Oristano, la fedele arriva in ritardo, il prete non le dà l’ostia

Niente Comunione per una donna che è entrata in chiesa a celebrazione iniziata. «Ho proteso le mani, è andato oltre». Il sacerdote: «Il sacramento va rispettato»

ORISTANO. La forma in questo caso è sostanza. Il sacerdote non transige e nega la Comunione alla fedele già pronta a ricevere l’ostia con le mani giunte durante l’Eucaristia. Non c’entrano però vecchie dispute teologiche di antica memoria, che portarono ad attriti e scissioni tra la chiesa romana e quella greco ortodossa, che discutevano sul momento della conversione della sostanza del pane nella sostanza del corpo di Cristo. Nella parrocchiale di Nuraxinieddu, frazione di Oristano, la disputa è tutta temporale, nel senso del tempo che scorre e non del potere da esercitare o meno dalla Chiesa che tanto discutere fece nel medioevo. Insomma, è solo una questione di minuti e di tempi della liturgia o, vista dalla parte opposta, del gran rifiuto di accogliere una fedele tra gli invitati alla Mensa del Signore.

Succede due pomeriggi fa, tempo infausto per qualsiasi celebrazione religiosa, visto che le norme hanno costretto i sacerdoti a limitare i posti a disposizione dei fedeli all’interno delle chiese. A Nuraxinieddu c’è un funerale e il numero di persone che vi possono assistere è ristretto. Il posto tra le bancate comunque non manca e infatti una signora, che ammette di essere arrivata con qualche minuto di ritardo alla funzione sceglie dove sistemarsi per continuare ad assistere al resto della messa.

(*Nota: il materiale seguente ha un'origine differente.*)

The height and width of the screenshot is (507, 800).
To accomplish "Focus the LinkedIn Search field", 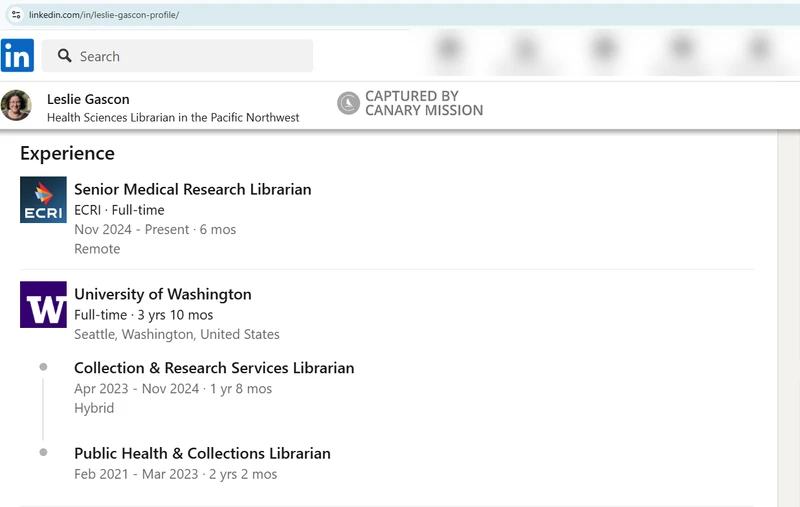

Tra una preghiera e un’altra, spiegherà poi, deve anche dare un’occhiata a un anziano che ha accompagnato e in chiesa non è voluto entrare per motivi personali.

Quando arriva il momento della Comunione, don Alejandro Garcia Quintero, parroco di Nuraxinieddu, passa tra i banchi per dare le ostie ai fedeli. Arrivato nei pressi della signora che porge le mani, passa oltre lasciandola di stucco. Quando verrà richiamata la sua attenzione chiarirà che non gliel’avrebbe data perché è arrivata in ritardo alla messa e aveva assistito solo a pochi minuti della funzione.

Il giorno dopo, la signora racconta tutto, anche ai giornali, e il fatto diventa pubblico. Così Don Alejandro, stupito peraltro della lamentela, chiarisce il suo punto di vista: «Ho notato quando è entrata in chiesa ed era il momento in cui stavo consacrando l’ostia. Così, quando sono passato davanti a lei, non gliel’ho data. Non sono stato scortese e le ho spiegato il motivo». Che ora ripete: «Mi sono comportato come richiede la liturgi. In ogni chiesa, se si arriva a metà messa, il sacerdote non dà l’ostia. Posso fare un’eccezione se è una persona della comunità che frequenta assiduamente le funzioni, ma non conoscevo quella signora e così ho agito di conseguenza. Sto amministrando un sacramento che per me ha un valore altissimo. Se a fine messa me ne avesse parlato, avrei dato tutte le spiegazioni che mi avrebbe richiesto. Non era il caso di divulgare l’episodio». In ogni caso, si vada in pace.